- **Work to do**
Copy out the entries verbatim, starting at the line that contains "The height and width of the screenshot is (941, 529)." and ending at the line that contains "the button-like grid", with both of those lines included.

+++ Supplied information +++

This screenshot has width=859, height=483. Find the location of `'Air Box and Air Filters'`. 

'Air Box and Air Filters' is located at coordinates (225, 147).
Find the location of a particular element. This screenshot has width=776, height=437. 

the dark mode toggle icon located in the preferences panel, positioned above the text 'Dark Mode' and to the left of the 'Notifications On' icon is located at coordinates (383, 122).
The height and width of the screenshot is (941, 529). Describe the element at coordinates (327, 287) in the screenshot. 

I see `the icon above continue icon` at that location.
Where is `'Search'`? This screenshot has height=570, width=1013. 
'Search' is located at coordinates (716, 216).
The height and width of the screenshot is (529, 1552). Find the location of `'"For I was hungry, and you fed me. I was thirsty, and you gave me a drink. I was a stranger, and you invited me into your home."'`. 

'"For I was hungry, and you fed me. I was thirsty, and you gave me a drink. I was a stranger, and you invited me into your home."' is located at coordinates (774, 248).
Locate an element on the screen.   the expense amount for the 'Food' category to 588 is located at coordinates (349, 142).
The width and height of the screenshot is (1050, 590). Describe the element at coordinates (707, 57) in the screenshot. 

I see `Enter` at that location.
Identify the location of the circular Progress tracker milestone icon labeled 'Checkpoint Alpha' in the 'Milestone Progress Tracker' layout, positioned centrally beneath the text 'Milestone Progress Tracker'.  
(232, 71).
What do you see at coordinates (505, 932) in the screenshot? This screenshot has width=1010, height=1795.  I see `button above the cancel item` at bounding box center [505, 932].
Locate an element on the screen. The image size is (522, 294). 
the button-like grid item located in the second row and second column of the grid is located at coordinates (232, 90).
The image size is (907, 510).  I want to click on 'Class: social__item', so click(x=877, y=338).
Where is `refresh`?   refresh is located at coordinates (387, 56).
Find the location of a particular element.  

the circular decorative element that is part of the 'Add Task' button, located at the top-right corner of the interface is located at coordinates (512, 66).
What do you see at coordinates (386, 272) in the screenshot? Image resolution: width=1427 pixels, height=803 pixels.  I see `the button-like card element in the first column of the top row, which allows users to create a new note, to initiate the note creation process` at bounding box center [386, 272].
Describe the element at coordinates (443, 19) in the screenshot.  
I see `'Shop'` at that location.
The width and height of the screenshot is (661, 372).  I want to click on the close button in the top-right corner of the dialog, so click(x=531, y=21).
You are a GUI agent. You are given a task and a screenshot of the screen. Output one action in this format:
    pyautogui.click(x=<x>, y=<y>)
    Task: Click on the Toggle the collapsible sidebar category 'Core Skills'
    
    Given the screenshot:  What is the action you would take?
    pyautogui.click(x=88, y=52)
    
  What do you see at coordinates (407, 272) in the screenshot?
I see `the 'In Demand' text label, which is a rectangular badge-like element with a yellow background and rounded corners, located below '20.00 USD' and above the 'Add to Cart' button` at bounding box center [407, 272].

+++

- **Expected answer**
The height and width of the screenshot is (941, 529). Describe the element at coordinates (327, 287) in the screenshot. 

I see `the icon above continue icon` at that location.
Where is `'Search'`? This screenshot has height=570, width=1013. 
'Search' is located at coordinates (716, 216).
The height and width of the screenshot is (529, 1552). Find the location of `'"For I was hungry, and you fed me. I was thirsty, and you gave me a drink. I was a stranger, and you invited me into your home."'`. 

'"For I was hungry, and you fed me. I was thirsty, and you gave me a drink. I was a stranger, and you invited me into your home."' is located at coordinates (774, 248).
Locate an element on the screen.   the expense amount for the 'Food' category to 588 is located at coordinates (349, 142).
The width and height of the screenshot is (1050, 590). Describe the element at coordinates (707, 57) in the screenshot. 

I see `Enter` at that location.
Identify the location of the circular Progress tracker milestone icon labeled 'Checkpoint Alpha' in the 'Milestone Progress Tracker' layout, positioned centrally beneath the text 'Milestone Progress Tracker'.  
(232, 71).
What do you see at coordinates (505, 932) in the screenshot? This screenshot has width=1010, height=1795.  I see `button above the cancel item` at bounding box center [505, 932].
Locate an element on the screen. The image size is (522, 294). 
the button-like grid item located in the second row and second column of the grid is located at coordinates (232, 90).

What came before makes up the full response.